Set in Tokyo, The Shibata family lives in what amounts to little more than a shack. Osamu (Lily Franky) breaks his ankle while at work on a construction site and happily stays home to recuperate. His wife Nobuyo (Sakura Ando) sweats in a laundrette and helps herself to whatever she finds in the pockets, their son Shota (Kairi Jo) doesn’t attend school (his smarts come from day to day life), and Aki (Mayu Matsuoka) works in a fluro drenched strip club while family matriarch Hatsue (Kirin Kiki) tends to their cramped dwelling and visits her former in-laws (her husband died years before) from whom she accepts money. Osamu, an ace at making ends meet dishonestly, has taught Shota to shoplift and one night on the way home they notice a young girl, alone and cold, on the balcony of an apartment. They’ve seen her there before and convinced she’s neglected, they take her home and make her a member of the family. Her name is Yuri (Miyu Sasaki), she is almost mute, and bears scars that are clearly the result of abuse.

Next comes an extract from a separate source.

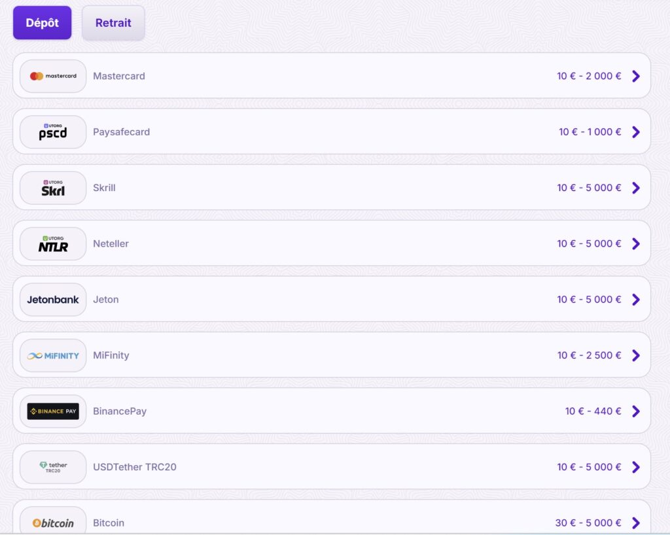
Task: Open Mastercard row chevron arrow
Action: tap(636, 76)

The general theme running through this remarkable film is the very essence of family, how we come to be, and embedded deeply, how glorious it would be if only we could choose our own. Kore-eda never goes for the easy avenue. Startlingly honest, what you’ll see here (and I urge you to see this award winner before it exits our cinemas) is a genuinely realistic portrait of a family created in the strangest way and then clarified as a glittering example of eclectic souls bound together by bonds that run deeper than blood. One of the many debates Kore-eda raises here is wrapped in their newest family member Yuri. Of course they’ve broken the law by taking the child but watch how long it takes for the little girl’s parents to report her missing. When they see the news report The Shibatas panic and cut her hair. Even in moments like this, Kore-eda underpins the action with intimacy. Watch this film. The reshaping, the remodelling, and the reawakening of this family unit is unlike anything you’ll see in cinemas this year. Society may have forgotten about them. You never will.